Проверяя конструкцию протеза при смещении нижней челюсти вправо или влево, можно обнаружить бугорковое смыкание на противоположной смещению стороне, повышение прикуса, смещение центра нижнего зубного ряда в противоположную сторону, просвет между боковыми зубами на стороне смещения. Исправить ошибку можно при помощи переопределения центрального соотношения челюстей с новым нижним прикусным валиком.
3. Ошибки, вызванные отхождением или неплотным прилеганием при- кусных валиков к протезному ложу (модели).
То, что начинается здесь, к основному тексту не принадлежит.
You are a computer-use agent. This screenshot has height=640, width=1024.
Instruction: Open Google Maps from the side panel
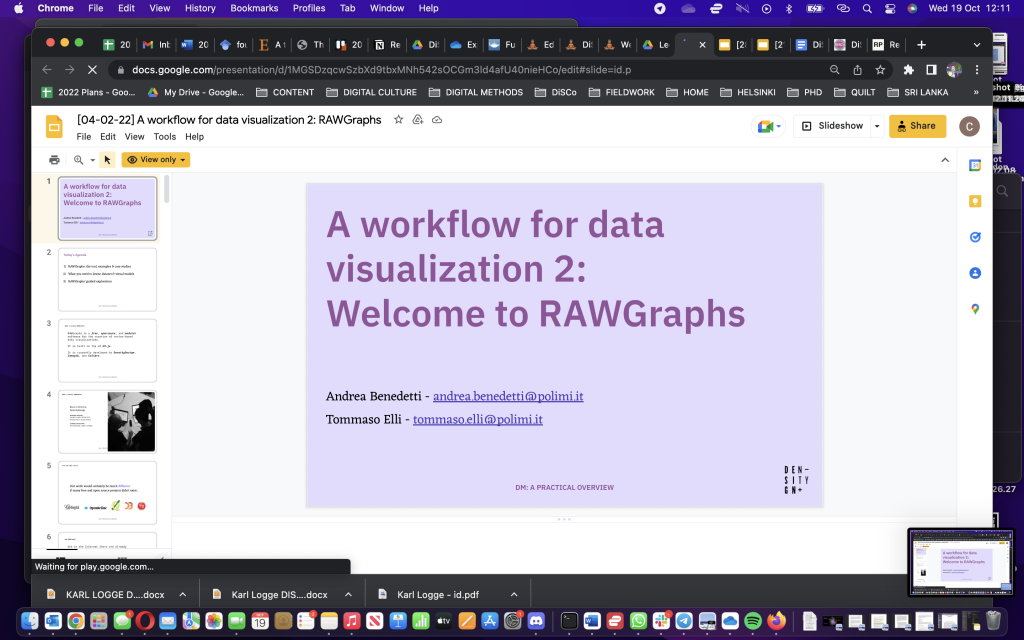[x=974, y=309]
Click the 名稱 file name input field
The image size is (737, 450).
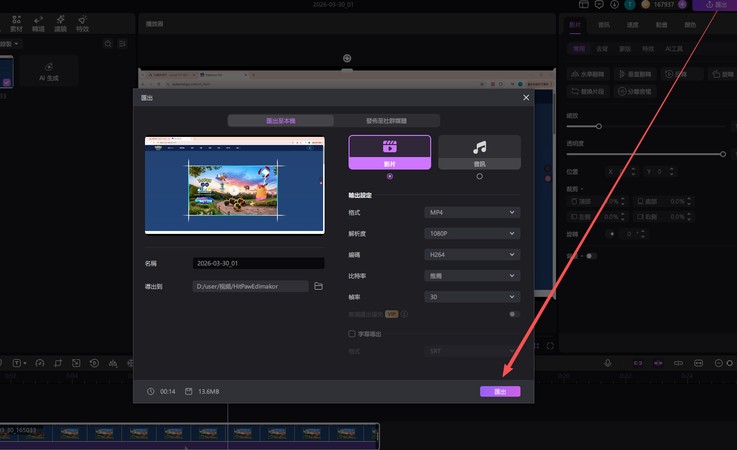[258, 264]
К таким ошибкам приводит неравномерное сдавливание прикусных валиков во время фиксации центрального соотношения челюстей. Причинами этого могут быть нетщательная припасовка нижнего валика к верхнему, неравномерный разогрев нижнего валика горячим шпателем, неплотное прилегание воскового базиса к модели. Чаще всего такая ошибка в клинике проявляется в отсутствие контакта между жевательными зубами с одной или с обеих сторон. Определяется она введением между жевательными зубами холодного шпателя. При этом шпатель поворачивают вокруг его оси и наблюдают, как восковые базисы плотно прилегают к подлежащим тканям. Исправляют ошибку наложением пластинки несильно разогретого воска в области жевательных зубов и переопределением центральной окклюзии.
4. Фиксация центрального соотношения челюстей с одновременным раздавливанием базиса или окклюзионного валика.
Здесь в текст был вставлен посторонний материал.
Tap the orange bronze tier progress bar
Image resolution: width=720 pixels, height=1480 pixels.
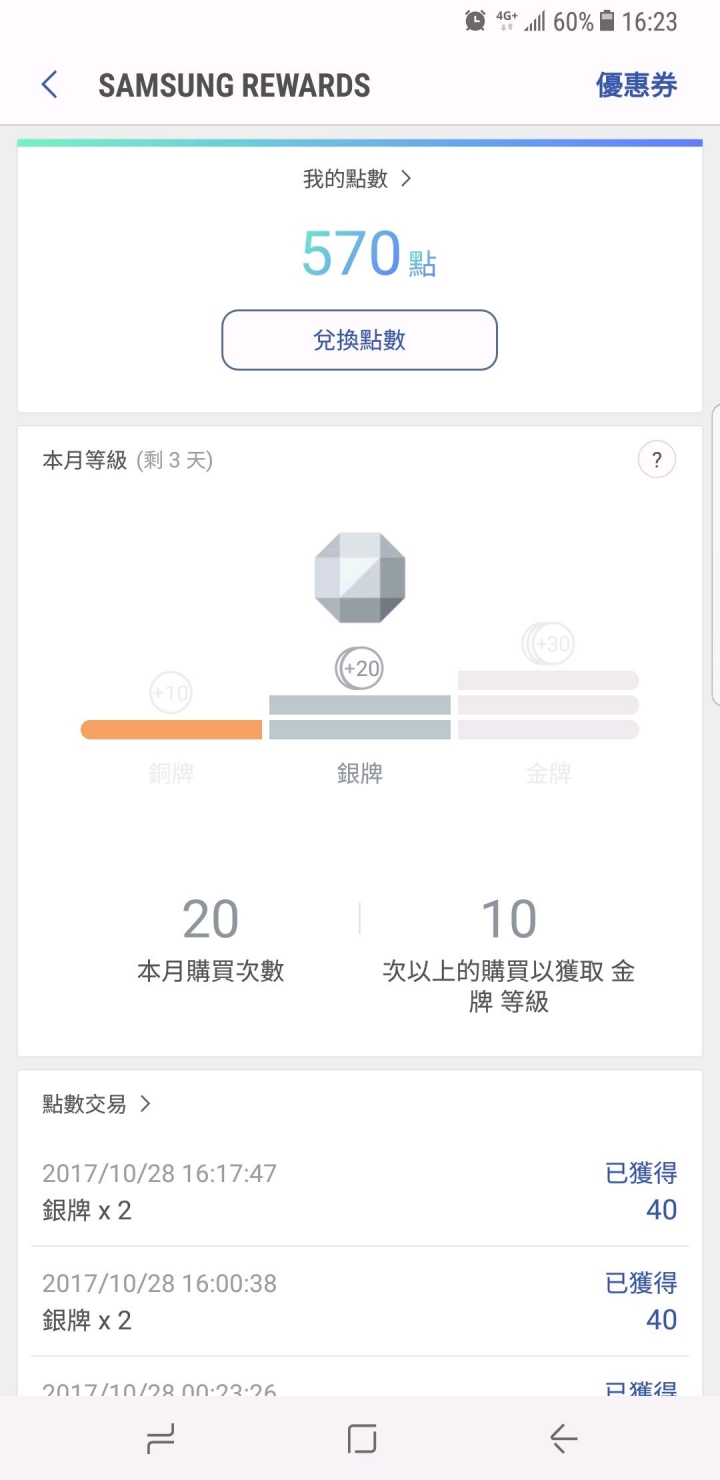[x=171, y=730]
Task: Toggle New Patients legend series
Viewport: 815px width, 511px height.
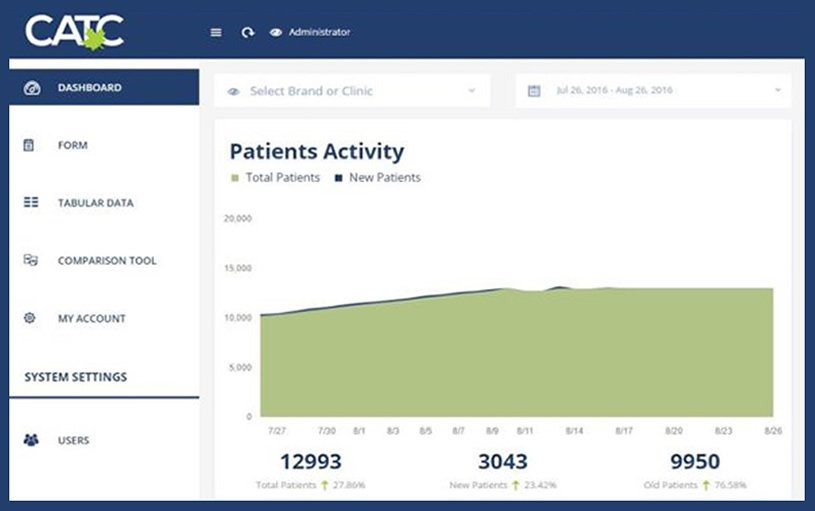Action: pyautogui.click(x=377, y=178)
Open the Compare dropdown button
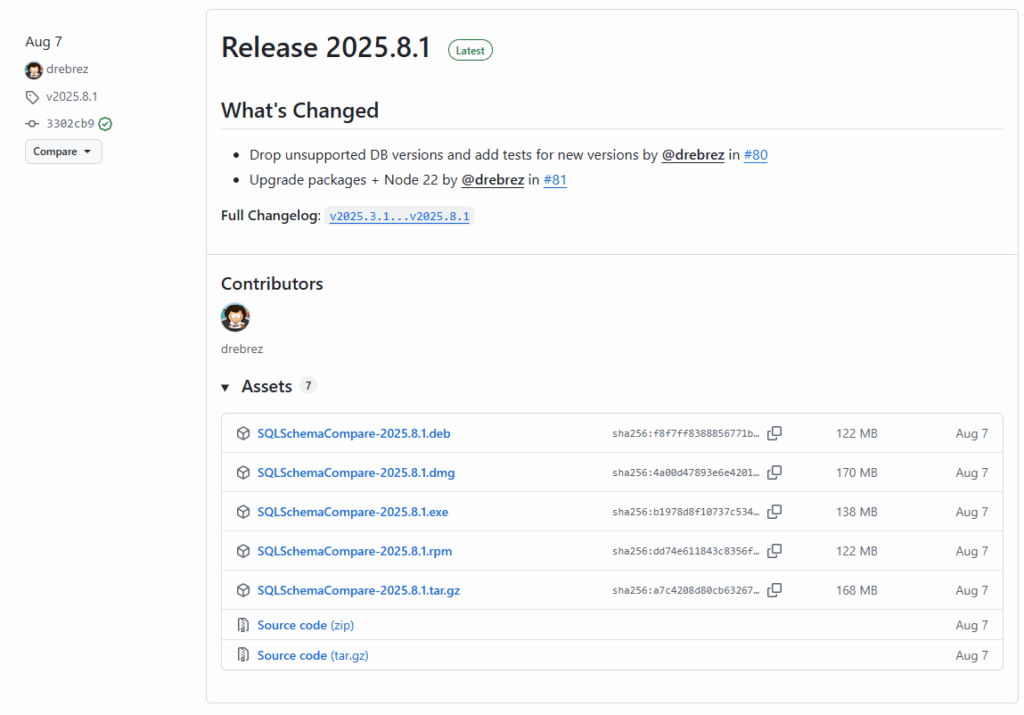 [63, 151]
Эта ошибка возникает в тех случаях, когда окклюзионные валики не укреплены дугообразными проволоками; альвеолярная часть на нижней челюсти очень узкая. При установлении таких базисов на модели видно, что они неплотно прилегают к последним.
В клинике данная ошибка проявляется в виде повышения прикуса с неравномерным и неопределенным бугорковым контактом боковых зубов, просветом в области фронтальных зубов. Исправляется переопределением центрального соотношения челюстей при помощи новых валиков, часто с жесткими базисами.
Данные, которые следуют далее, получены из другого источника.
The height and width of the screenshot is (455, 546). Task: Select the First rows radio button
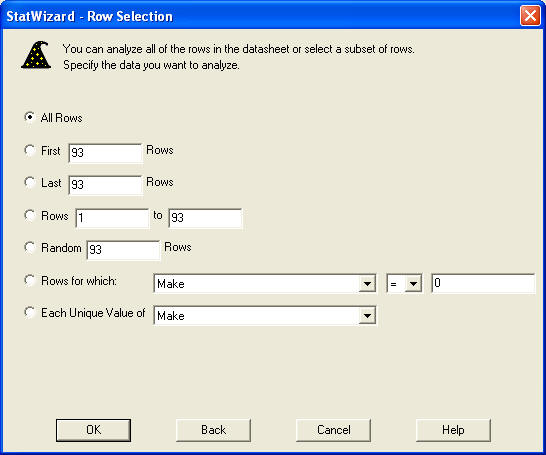pos(30,150)
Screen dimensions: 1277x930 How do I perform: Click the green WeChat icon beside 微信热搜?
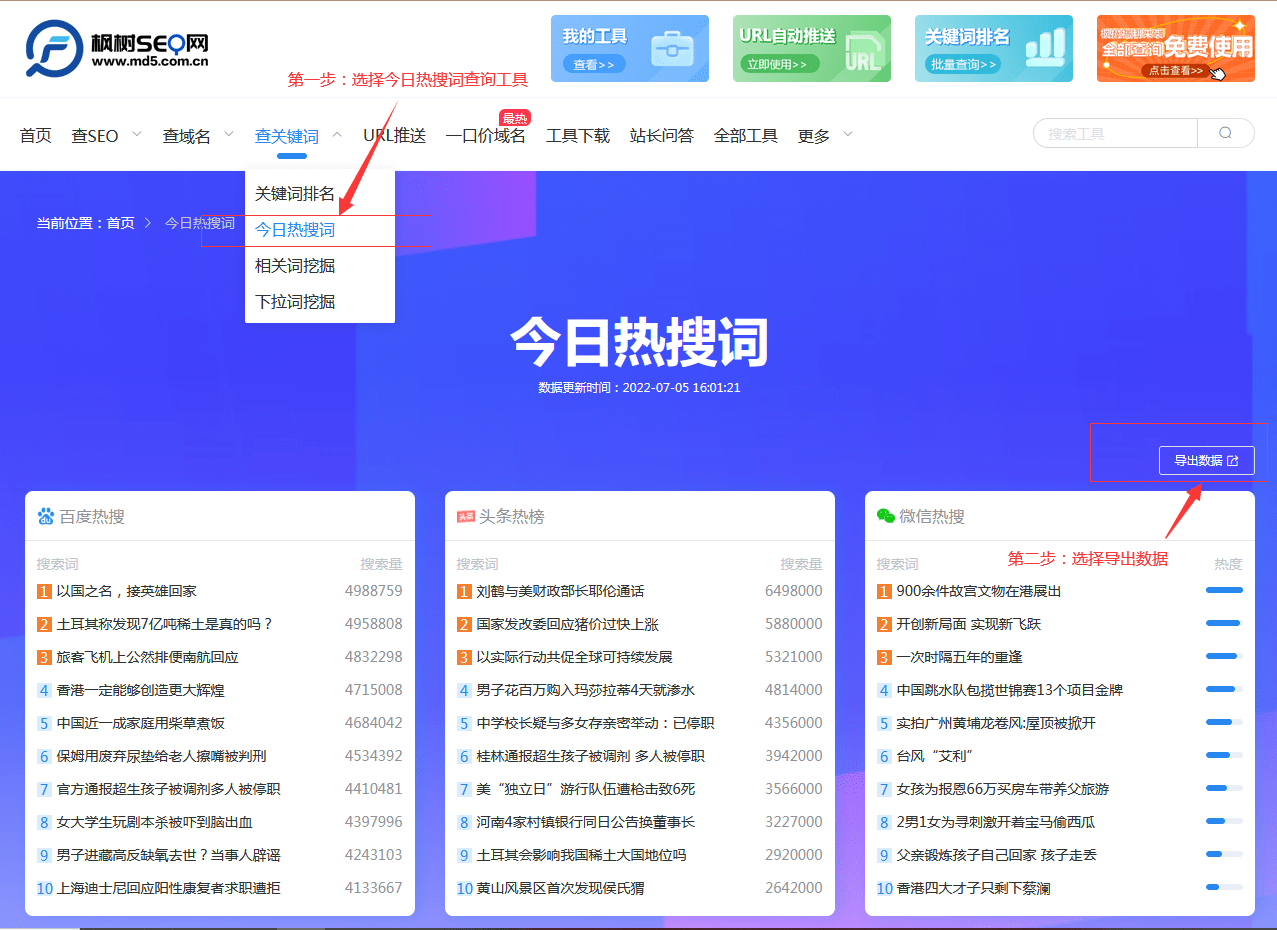click(x=885, y=516)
5. Фиксация центрального соотношения челюстей при смещении в горизонтальной плоскости одного из восковых базисов.
При неблагоприятных анатомических условиях в полости рта (II степень атрофии на нижней и III - на верхней челюсти) во время фиксации центрального соотношения челюстей может сместиться вперед или назад верхний или, гораздо чаще, нижний восковой базис с окклюзионным валиком.
Проверяя конструкцию протеза, можно наблюдать такую же картину, как при фиксации нижней челюсти не в центральном, а в переднем или заднем соотношении. Исправление ошибок производится повторным переопределением центрального соотношения челюстей при помощи новых валиков, изготовленных на жестких базисах. В дальнейшем на эти жесткие базисы из пластмассы ставят зубы и проверяют конструкцию протезов. Применение жестких базисов в данном случае является целесообразным, так как они устойчивы на челюстях, не деформируются и не смещаются, как восковые.
Во всех случаях, если при проверке конструкции протезов обнаружены и исправлены ошибки, от окклюдатора или артикулятора отбивают верхнюю модель и загипсовывают ее в новом положении.